Keith Thurman And Danny Garcia Finally Battle This Weekend

Last October, when Showtime Sports announced seven-marquee boxing matchups to end 2016 and start 2017, fans were elated. The bouts pit top 10 champions against top 10 challengers, and each fight had the star power needed to corral the old viewership and grow a new base of fight fans.

This weekend, we have arrived at the last of the seven matchups, when Keith One Time Thurman faces off against Danny Swift Garcia, and there couldnt be a better culmination point.

Lets start with the social media war between the two where Thurman, the current WBA Super welterweight champion, has assumed the role of ringleader for the fans that believe Garcia cherry picks his opponents. Online taunts of Cherry Garcia have produced subsequent fan memes of Garcias face appearing on the Ben and Jerrys ice cream box.

At the January 18th pre-fight press conference, promoter Lou DiBella did his best to orchestrate a classy affair until Keith Thurman rubbed Garcia’s father/trainer Angel all the way wrong during his podium time. What resulted was the elder Garcia grabbing the microphone and berating Thurman with insults and racially sensitive street epithets before attempting to fight Thurman on the dais.

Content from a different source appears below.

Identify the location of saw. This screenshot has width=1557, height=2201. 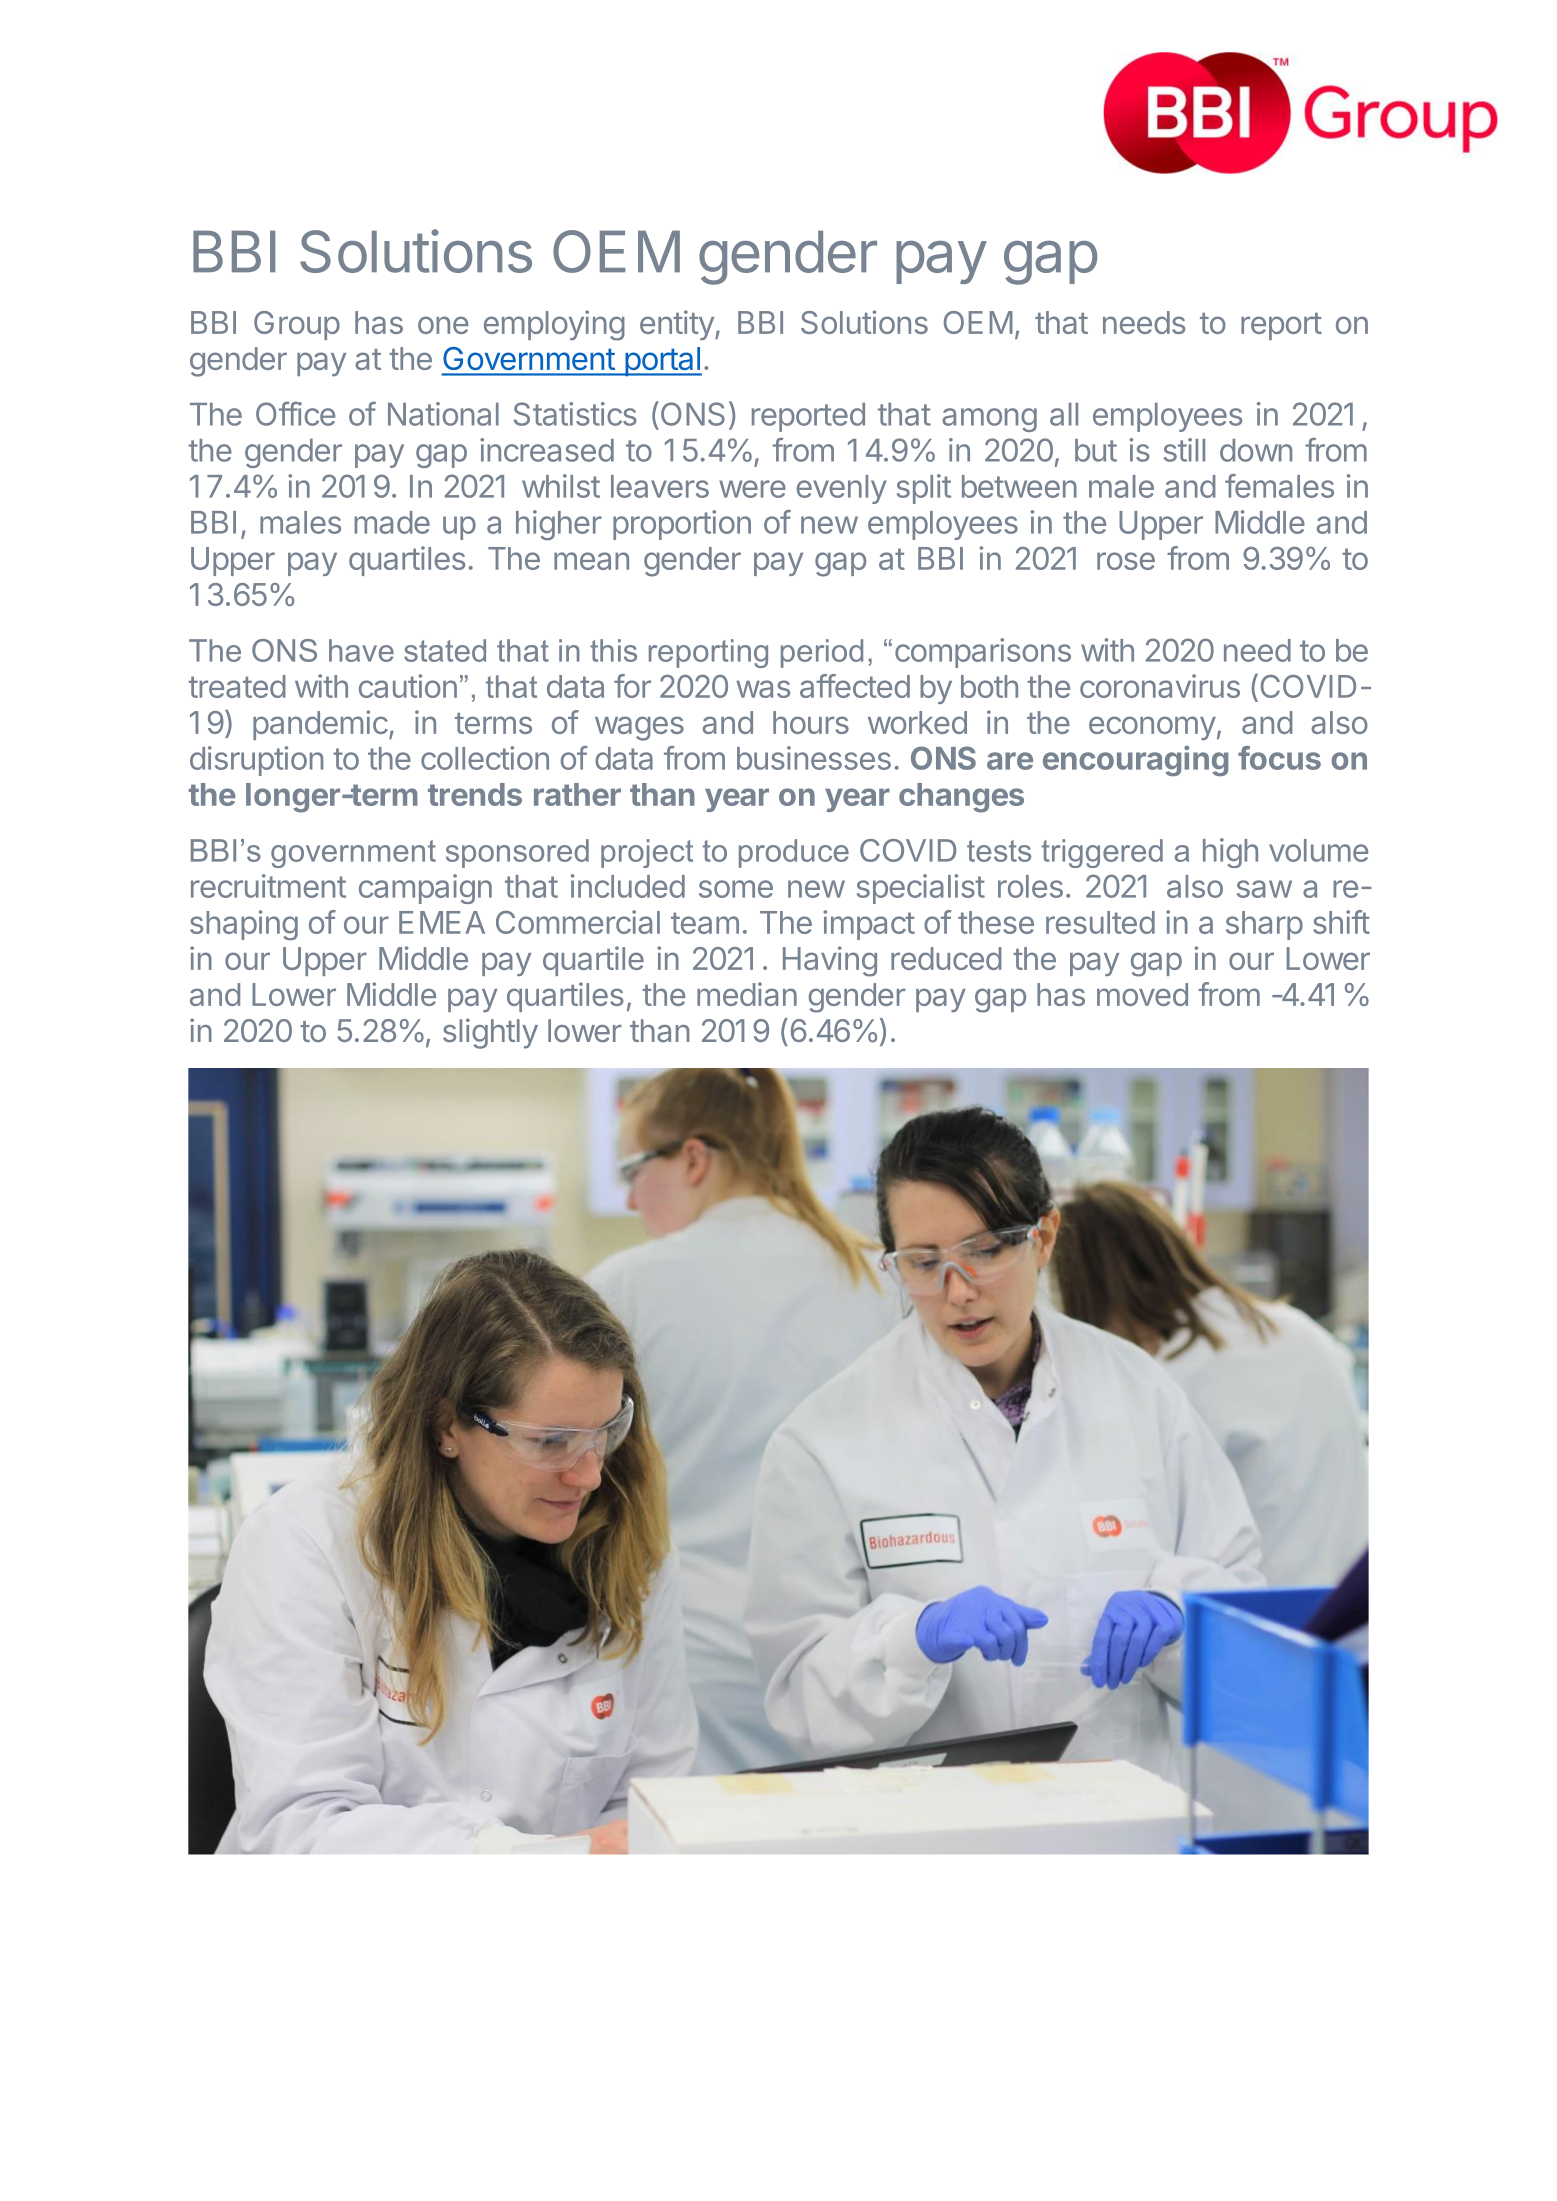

The disgust was clear from Showtime Sports Executive Vice President and General Manager Stephen Espinoza and set the tone for a true bad blood feud between the two champions. The elder Garcias horrible choice of street vernacular aside, this is what boxing needs. The pressure to prove who is the best has never been higher and with the departure of Floyd Money Mayweather from active competition, the top athletes are all vying to fill that void.

Thurman (27-0) has never been shy about self-promotion. Having trained with the late Ben Getty and currently working with Dan Birmingham at the St. Pete Boxing Club in Florida, Thurman was sparring with Winky Wright when he was a boy. He has the pedigree and after starting his career at light middleweight, he entered the welterweight division at the Barclays Center back in 2013.

It was a natural fit and Thurman won the WBA welterweight title that year with a 10th round TKO victory over Diego Chaves. Since then, he has knocked out Jesus Soto Karass and had wars with Robert Guerrero, Leonard Bundu and most recently Shawn Porter.   

Thurman campaigned hard for a shot at Mayweather before his retirement but did not succeed. Welterweight supremacy is clearly his only concern right now. Enter Danny Garcia.

Garcia, unbeaten at 33-0, is the self-proclaimed Philly Rican who has always been half fan favorite and half villain. It is clear the father-son duo know how to win, having demolished the light welterweight ranks and racking up titles along the way.

But his fights against Mauricio Herrera and Lamont Peterson gave the fans fodder, dispelling them as unjust majority decision wins. Then Garcia entered the welterweight ranks, knocking out Rod Salka and then Paulie Malignaggi, both at the Barclays Center. After securing the WBC welterweight title against Robert Guerrero last year, the stage was set for the two top welterweights to finally meet.

Whoever wins this Saturday’s bout, which will be broadcast live on CBS, will indeed wear the crown, not simply because of the two belts they will hold, but this meeting of undefeated champs in their prime is what the fans want to see most.

Aside from the man who walks out of the ring victorious, the true winners are the fans and Showtime Sports, who finally are in tandem with premier boxing offerings that should help create a newly insatiable appetite for pugilism.